The award opens up opportunities to network and mobilize support from key players in the epilepsy awareness sector to end stigma and support people living with neurological disorders. This is not the first time he has been recognised for his over-decade-long commitment to creating awareness for the disorder that now affects at least 70 million globally and 1.2 million in Kenya.
In 2021, he won the Goldenlight Award by the International Bureau for Epilepsy-IBE for his long-term contribution in raising awareness about epilepsy through innovative sports expeditions. For instance, in 2018, he walked from Nairobi to Mombasa to raise awareness. In 2020, he cycled from Nairobi to Arusha Tanzania, rested for 2 days then climbed Mt. Kilimanjaro for 7 days.
Bank of Africa Kenya has been supporting epilepsy awareness in Kenya through the Angaza Kifafa Caravan initiative in partnership with The National Epilepsy Committee Council (NECC).

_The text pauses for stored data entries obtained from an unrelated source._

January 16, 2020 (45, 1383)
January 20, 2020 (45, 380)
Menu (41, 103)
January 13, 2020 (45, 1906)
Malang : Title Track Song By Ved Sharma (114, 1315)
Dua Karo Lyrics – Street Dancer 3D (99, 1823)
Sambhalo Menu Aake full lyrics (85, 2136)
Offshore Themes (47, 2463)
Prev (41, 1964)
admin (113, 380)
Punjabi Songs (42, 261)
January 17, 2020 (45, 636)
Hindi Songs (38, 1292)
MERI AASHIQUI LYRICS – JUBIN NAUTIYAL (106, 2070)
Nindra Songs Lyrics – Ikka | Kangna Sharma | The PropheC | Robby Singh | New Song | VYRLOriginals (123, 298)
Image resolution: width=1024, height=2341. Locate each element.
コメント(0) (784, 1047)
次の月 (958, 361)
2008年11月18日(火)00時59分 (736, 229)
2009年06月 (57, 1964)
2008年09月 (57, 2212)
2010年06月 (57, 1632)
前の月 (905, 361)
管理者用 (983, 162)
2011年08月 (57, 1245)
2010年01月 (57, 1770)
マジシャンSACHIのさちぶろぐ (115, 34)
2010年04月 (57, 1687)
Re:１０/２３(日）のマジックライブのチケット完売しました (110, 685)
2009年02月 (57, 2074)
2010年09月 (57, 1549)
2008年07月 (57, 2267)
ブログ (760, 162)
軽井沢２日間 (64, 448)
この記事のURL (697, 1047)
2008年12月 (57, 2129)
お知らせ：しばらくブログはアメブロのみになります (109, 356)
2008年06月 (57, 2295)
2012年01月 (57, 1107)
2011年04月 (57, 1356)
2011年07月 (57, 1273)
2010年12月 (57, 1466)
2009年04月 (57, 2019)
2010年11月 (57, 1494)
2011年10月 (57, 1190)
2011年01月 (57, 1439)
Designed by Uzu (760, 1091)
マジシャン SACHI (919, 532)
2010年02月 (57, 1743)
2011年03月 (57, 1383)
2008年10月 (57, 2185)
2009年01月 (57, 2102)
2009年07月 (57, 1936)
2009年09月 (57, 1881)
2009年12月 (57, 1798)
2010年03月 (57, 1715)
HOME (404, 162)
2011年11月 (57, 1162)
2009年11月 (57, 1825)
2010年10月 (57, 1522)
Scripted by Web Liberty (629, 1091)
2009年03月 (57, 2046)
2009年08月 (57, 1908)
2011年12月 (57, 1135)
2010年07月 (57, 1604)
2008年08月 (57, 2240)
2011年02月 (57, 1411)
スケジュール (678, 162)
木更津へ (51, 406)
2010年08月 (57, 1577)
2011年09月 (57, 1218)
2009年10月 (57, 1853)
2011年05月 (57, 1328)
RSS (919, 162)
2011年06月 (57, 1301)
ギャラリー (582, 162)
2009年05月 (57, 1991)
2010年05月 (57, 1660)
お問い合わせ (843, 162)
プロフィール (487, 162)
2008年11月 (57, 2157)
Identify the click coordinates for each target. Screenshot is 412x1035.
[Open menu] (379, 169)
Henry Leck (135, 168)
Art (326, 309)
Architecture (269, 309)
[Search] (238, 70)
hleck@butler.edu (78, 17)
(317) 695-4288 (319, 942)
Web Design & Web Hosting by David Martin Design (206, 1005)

The caravan aims to create awareness on epilepsy with the message that the disorder is manageable. So far, it has managed to reach over 10 million people in 18 counties in the past eight years.
The bank’s data shows the awareness has since reached slightly over 10 million people across 18 counties since 2015. Furthermore, at least 5000 patients have been referred to health facilities for proper treatment and over 6000 medics and community health volunteers trained through Angaza Kifafa caravan.
Epilepsy is a neurological condition, which is characterized by acute seizures, including adverse seizures which cause involuntary movements, shaking, confusion and anxiety. The high burden of epilepsy is attributed to the high case load associated with the increased prevalence of risk factors. Such as preventable brain injuries and to poor access to healthcare services due to multiple barriers, including financial cost.
A person is diagnosed with epilepsy when they have had two or more seizures in their lifetime. 4 to 10 out of 1,000 people on earth live with active seizures at any one time. Globally, it is estimated that 1 in 100 people have epilepsy. In Kenya, an estimated 1.2 million people live with epilepsy and only 30 per cent seek treatment. Despite epilepsy being estimated to affect around two per cent of Kenya’s 45 million population, there are misconceptions about the conditions that make it difficult to manage.
The Bank of Africa Kenya has conducted several activities since 2015, aiming to lower the number of people affected by the disorder to a single percentage from the current two per cent. Apart from roadshow caravans, medical seminars and use of community health promoters, the lender has funded a myth-debunking documentary dubbed ‘Dare to be’. It gives a highlight of patients the lender has supported since 2015 through the Angaza Kifafa initiative since 2015. Internally, the BOA Kenya regularly conducts staff training to debunk the myths.